■ **Tareas obligatorias**:
(a) Según el texto sobre la literacidad, ¿de qué palabra inglesa proviene el término 'literacidad'?
(b) En el texto sobre la literacidad, ¿por qué sostienen quienes acuñaron el término en español que su significado va más allá de 'alfabetización'? Responde en una a tres oraciones.
(c) Continúa el texto sobre la literacidad a partir del punto en que termina.
══ Texto de referencia
Tal es la importancia de saber leer y escribir que en las últimas décadas del siglo pasado se acuñó el término ‘literacidad’ (o ‘literacia’) para definir esa habilidad o capacidad insoslayable, entendida como el conjunto de competencias que permiten a una persona recibir información por medio de la lectura, analizarla y transformarla en conocimiento que después se consignará por escrito. Así pues, en la literacidad prevalece ante todo el reconocimiento del lenguaje y su comprensión, pero además son cruciales las funciones que asumen lector y escritor como interlocutores dinámicos en un contexto determinado.

La palabra ‘literacidad’ es un anglicismo proveniente de literacy que define, en primer lugar, la «cualidad o estado de ser literate, en especial, la habilidad de leer y escribir»; y, en segundo lugar, «la posesión de educación» (Websters’s Encyclopedic Unabridged Dictionary of the English Language, 1996: 836. La traducción del inglés es mía). Quienes acuñaron este término en español defienden que su significado va mucho más allá del recogido por nuestra simple voz ‘alfabetización’: «acción y efecto de alfabetizar» (RAE, Diccionario de la lengua española, 2014: 102). Según se establece en el mismo diccionario académico, alfabetizar es «enseñar a leer y escribir», esto es, una actividad limitada a la decodificación y cuya única pretensión es preparar a los analfabetos para que conozcan y —tal vez— dominen un código lingüístico determinado. Sin embargo, pueden coexistir tasas altas de alfabetización con tasas ínfimas de lectura y escritura; es decir, pueden abundar las personas alfabetizadas que no comprenden lo que leen y a quienes les resulta difícil darse a entender mediante la escritura; personas a las que les cuesta interpretar significados implícitos o complementarios y que carecen de elementos de juicio para diferenciar, por ejemplo, entre un argumento y una manipulación cuando están escritos. Tampoco los adjetivos  literate inglés y ‘letrado’ español son equivalentes en significado por más que compartan idéntica procedencia del vocablo latino litterātus: los dos califican a una persona docta e instruida, pero se diferencian en que el adjetivo español puede también aplicarse en sentido irónico a quien presume de ser culto y habla mucho y sin fundamento, mientras que el adjetivo inglés se centra en resaltar sus conocimientos de lectura, escritura, literatura, análisis, juicio y demás semejantes.

Dejando a un lado estas diferencias de sentido que acaso no basten para justificar el fácil recurso a otro neologismo anglicista más en nuestra lengua española, detengámonos a observar a la persona lectora y escritora competente que contempla la literacidad: se dice de ella que debe ser capaz de manejar, junto con el conocimiento lingüístico, los valores, sentimientos y juicios pertinentes para producir sus propias creaciones de significado y desarrollar el saber. Pero surge una pregunta: ¿dónde aprende esa persona lectora y escritora competente, y quién le enseña?
════
══ Datos sin procesar
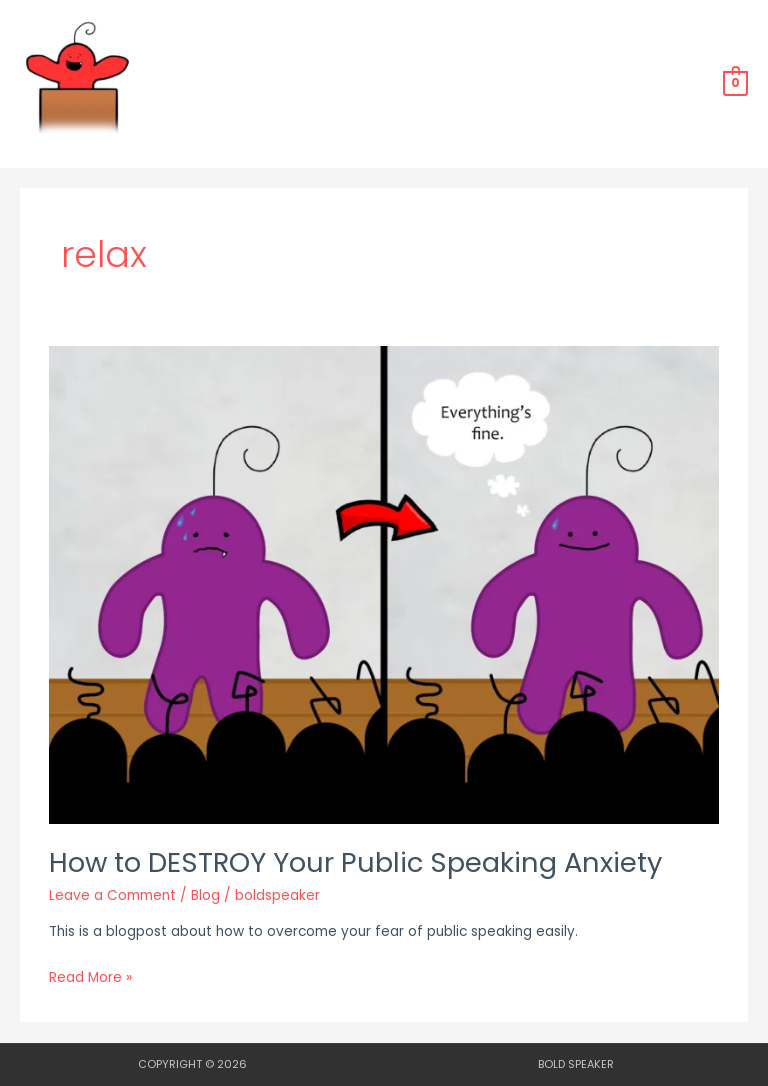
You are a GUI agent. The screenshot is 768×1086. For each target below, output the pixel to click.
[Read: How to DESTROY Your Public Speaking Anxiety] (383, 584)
════
■ **Respuestas a continuación**:
(a) Proviene de la palabra inglesa literacy.

(b) Alfabetizar es solo enseñar a leer y escribir, una actividad limitada a la decodificación de un código lingüístico. Además, pueden coexistir tasas altas de alfabetización con tasas ínfimas de lectura y escritura, porque muchas personas alfabetizadas no comprenden lo que leen y les cuesta darse a entender por escrito.

(c)
Para la mayoría, la escuela era en el pasado el primer contacto con el alfabeto, la letra escrita y la lectura. En la actualidad, los niños conviven con una avalancha de «hechos de escritura», muchos de ellos relacionados con teléfonos móviles, tabletas y demás aparatos informatizados, y son capaces de comprender y utilizar buena parte de sus códigos a pesar de no estar todavía alfabetizados. Aun así, la enseñanza reglada de la escritura y la lectura sigue confiada a la escuela y a los profesores de lengua. En el pasado, aprender a escribir significaba ante todo conseguir una excelente caligrafía y, para lograrlo, practicábamos largas horas ensayando una y otra vez las letras con las que se componían oraciones cándidas del tipo «Mi mamá me mima» o «La vaquería se quema». Después venían los dictados, en los que había que reproducir lo que la maestra leía o inventaba para el caso, cuidando de no cometer faltas de ortografía. A leer se aprendía practicando primero en voz alta y después, cuando ya se dominaba la técnica, sin pronunciar palabra: llegar a la lectura mental era un grado y un orgullo.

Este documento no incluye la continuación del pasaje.